From The New Language of Politics, by William Safire, Random House, 1968
BOMFOG:
A high-sounding, glittering generality.
The Word comes from reporters’ shorthand covering Governor Nelson Rockefeller’s speeches in his 1964 campaign against Barry Goldwater in the New Hampshire primary, which resulted in an upset victory in New Hampshire for Henry Cabot Lodge.
Nancy Shea, of Governor Rockefeller’s staff, informs the author:
Bomfog was originated by Hy Sheffer who as at one time the Governor’s stenotypist. Hy told me he started using it in the late 1959-60 national effort.
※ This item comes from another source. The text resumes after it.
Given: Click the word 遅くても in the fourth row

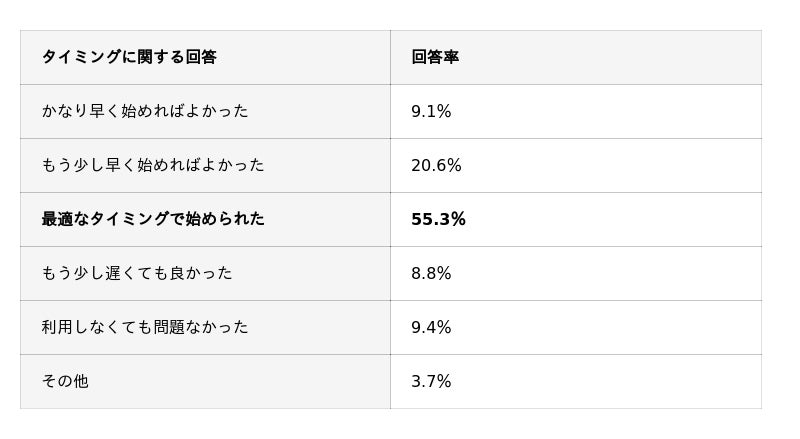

Since the Governor used the phrase “the brotherhood of man under the fatherhood of God,” so often, Hy began to simplify it on the stenotype machine. Bomfog took only two strokes on the machine compared to several more strokes for the whole phrase. The reporters traveling with the Governor’s party picked it up and made it famous.
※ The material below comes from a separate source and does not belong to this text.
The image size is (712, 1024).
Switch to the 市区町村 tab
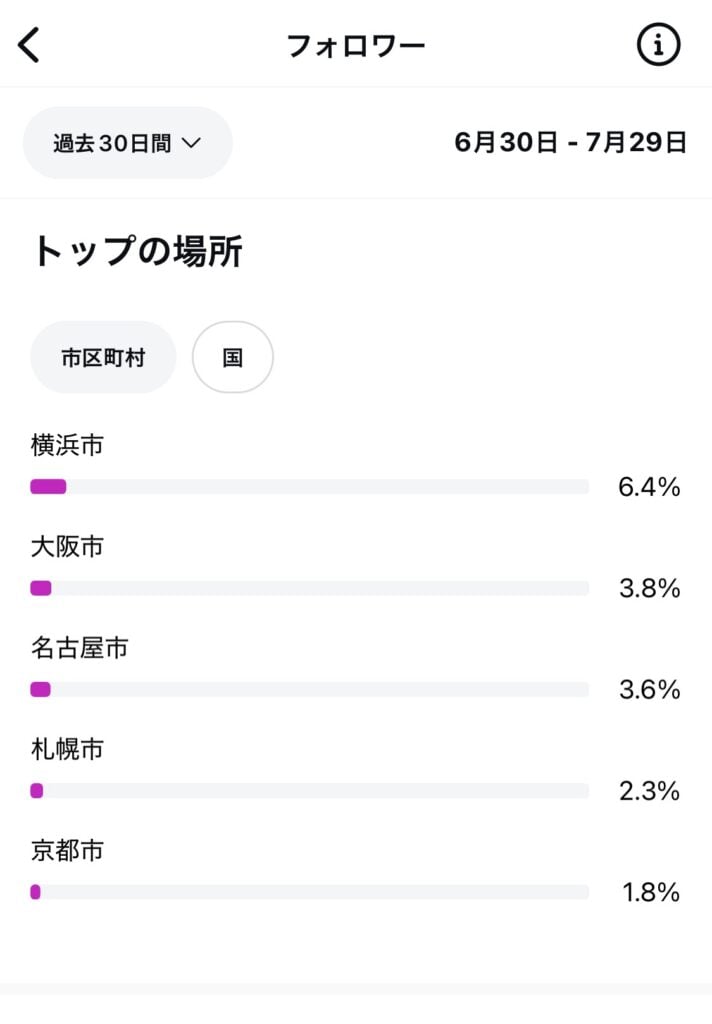click(103, 357)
“Brotherhood of man, fatherhood of God.” is part of the Rockefeller family credo, a speech by John D. Rockefeller, Jr., etched in marble near the statue of Prometheus in New York’s Rockefeller Center: “These are the principles upon which alone a new world recognizing the brotherhood of man and the fatherhood of God can be established.”
The initials had an appeal as a political word because it seemed to combine “bombast” with “fog,” or amorphous oratory. So fat, its use has been limited to critics of Nelson Rockefeller.